### Exercise task
Pick out every line in the entries below that contains the word "with".

### Recorded information
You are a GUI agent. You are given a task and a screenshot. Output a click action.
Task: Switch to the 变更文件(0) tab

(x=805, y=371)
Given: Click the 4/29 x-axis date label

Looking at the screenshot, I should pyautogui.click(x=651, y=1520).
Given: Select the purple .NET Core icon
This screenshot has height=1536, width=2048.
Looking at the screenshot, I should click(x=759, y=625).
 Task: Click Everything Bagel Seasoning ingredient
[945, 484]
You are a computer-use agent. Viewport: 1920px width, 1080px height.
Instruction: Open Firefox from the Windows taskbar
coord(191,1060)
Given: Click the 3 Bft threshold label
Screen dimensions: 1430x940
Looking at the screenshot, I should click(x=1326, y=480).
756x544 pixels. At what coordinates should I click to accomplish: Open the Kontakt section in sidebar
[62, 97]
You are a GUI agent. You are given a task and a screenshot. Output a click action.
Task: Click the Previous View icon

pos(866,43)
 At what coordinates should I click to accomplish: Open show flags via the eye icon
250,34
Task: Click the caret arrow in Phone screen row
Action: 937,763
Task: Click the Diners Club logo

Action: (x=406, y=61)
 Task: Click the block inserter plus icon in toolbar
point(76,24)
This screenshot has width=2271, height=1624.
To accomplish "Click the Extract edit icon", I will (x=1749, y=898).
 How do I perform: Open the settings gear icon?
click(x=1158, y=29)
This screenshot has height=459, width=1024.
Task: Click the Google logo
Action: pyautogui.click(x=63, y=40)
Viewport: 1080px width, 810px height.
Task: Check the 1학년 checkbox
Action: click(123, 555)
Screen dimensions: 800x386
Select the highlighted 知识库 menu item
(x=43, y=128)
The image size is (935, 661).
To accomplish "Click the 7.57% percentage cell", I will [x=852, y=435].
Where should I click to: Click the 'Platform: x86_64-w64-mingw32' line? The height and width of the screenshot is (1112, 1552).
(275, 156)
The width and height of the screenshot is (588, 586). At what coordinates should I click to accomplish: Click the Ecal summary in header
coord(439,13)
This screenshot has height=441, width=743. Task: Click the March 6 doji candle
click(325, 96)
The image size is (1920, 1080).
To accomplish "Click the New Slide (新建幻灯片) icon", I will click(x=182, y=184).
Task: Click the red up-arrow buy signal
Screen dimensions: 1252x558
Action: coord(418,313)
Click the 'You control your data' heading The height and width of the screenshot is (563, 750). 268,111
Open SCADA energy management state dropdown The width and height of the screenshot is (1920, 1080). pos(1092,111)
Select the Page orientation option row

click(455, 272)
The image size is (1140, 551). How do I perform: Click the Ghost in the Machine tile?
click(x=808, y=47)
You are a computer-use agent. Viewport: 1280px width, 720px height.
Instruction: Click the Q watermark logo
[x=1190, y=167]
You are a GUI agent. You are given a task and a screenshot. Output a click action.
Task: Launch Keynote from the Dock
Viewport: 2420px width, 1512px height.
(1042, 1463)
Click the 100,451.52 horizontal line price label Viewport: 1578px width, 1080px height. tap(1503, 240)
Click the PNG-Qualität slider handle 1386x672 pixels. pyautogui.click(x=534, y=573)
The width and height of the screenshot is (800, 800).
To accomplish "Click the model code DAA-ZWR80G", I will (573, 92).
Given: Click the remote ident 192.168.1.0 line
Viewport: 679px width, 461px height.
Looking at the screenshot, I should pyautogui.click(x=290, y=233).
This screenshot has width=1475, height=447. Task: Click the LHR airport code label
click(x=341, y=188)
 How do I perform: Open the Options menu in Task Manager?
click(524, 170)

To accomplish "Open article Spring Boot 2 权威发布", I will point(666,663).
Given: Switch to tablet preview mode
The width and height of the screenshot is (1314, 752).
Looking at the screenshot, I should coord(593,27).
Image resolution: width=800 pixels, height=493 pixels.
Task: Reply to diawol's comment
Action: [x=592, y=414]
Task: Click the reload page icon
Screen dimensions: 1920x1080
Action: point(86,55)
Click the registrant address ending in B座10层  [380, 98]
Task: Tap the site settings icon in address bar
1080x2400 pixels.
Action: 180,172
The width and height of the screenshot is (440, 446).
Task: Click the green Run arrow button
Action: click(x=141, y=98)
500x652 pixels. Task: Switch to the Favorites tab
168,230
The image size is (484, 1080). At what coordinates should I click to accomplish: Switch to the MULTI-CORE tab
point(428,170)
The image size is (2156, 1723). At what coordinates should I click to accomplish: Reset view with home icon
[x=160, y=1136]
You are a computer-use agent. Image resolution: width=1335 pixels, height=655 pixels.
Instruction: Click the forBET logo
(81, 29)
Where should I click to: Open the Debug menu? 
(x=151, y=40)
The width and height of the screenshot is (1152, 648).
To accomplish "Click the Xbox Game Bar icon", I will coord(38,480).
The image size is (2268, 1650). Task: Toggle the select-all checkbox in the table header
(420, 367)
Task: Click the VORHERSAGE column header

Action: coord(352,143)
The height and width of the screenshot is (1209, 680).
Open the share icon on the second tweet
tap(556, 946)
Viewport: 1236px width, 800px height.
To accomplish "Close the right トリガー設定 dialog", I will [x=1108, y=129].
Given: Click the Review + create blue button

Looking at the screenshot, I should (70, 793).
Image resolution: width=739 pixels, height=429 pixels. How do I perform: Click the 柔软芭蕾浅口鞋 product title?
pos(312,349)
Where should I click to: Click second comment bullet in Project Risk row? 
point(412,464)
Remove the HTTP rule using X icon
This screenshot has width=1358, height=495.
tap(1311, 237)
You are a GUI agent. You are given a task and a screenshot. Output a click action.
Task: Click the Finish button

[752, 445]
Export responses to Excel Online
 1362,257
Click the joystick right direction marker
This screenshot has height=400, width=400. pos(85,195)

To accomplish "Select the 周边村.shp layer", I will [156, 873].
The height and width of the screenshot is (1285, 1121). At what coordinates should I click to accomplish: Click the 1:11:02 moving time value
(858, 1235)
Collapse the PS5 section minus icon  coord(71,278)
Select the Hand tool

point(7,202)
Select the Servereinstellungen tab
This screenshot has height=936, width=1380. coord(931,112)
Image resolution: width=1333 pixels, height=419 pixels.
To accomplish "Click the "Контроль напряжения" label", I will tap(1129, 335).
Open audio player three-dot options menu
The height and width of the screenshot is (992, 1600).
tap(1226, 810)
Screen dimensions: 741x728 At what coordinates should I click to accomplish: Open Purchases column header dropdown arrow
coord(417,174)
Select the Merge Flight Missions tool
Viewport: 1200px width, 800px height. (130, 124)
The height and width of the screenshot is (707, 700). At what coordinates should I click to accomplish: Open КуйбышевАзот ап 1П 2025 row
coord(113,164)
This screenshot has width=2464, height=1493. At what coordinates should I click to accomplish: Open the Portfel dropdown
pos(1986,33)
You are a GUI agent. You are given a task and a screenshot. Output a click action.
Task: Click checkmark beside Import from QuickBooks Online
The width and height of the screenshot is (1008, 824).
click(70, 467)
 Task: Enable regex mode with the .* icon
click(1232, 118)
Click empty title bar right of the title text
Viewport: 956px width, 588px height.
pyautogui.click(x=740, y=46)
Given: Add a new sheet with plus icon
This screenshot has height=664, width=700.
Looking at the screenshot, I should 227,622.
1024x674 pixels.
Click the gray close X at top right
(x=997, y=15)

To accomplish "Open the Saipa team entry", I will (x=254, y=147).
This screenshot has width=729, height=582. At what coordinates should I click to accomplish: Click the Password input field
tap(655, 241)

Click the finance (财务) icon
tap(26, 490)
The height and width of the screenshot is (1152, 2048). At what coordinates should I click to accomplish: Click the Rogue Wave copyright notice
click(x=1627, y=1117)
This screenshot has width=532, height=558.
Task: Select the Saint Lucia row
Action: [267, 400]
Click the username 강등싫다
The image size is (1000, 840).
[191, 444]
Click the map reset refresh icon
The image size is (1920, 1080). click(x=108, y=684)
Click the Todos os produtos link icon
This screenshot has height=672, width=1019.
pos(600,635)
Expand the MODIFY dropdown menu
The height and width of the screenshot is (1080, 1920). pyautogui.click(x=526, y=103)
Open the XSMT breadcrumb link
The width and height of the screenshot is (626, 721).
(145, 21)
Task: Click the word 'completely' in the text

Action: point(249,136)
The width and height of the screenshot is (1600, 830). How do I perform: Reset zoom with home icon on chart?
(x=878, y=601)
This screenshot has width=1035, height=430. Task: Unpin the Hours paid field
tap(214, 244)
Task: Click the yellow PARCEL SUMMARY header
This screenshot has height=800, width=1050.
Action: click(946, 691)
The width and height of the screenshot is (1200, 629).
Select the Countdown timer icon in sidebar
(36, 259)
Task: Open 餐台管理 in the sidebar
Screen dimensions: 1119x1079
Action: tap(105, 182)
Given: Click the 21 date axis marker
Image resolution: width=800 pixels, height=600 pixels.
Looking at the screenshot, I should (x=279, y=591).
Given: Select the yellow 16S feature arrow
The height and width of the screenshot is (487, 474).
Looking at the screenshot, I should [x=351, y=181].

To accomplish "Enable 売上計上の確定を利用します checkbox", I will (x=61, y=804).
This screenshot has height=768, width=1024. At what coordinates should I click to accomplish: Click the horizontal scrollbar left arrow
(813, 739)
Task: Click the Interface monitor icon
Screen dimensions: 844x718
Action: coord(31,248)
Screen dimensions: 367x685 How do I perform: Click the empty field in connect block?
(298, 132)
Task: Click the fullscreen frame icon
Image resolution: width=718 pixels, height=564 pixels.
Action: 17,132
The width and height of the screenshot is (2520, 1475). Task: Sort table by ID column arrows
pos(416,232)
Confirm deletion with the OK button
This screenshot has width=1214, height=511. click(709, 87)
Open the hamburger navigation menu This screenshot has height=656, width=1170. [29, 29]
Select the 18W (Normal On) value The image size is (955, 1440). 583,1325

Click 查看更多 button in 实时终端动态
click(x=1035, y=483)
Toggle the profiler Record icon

### Completed exercise
The image size is (2156, 1723). At what coordinates should I click to accomplish: Reset view with home icon
 Task: Enable regex mode with the .* icon
Given: Add a new sheet with plus icon
The width and height of the screenshot is (1600, 830). How do I perform: Reset zoom with home icon on chart?
Confirm deletion with the OK button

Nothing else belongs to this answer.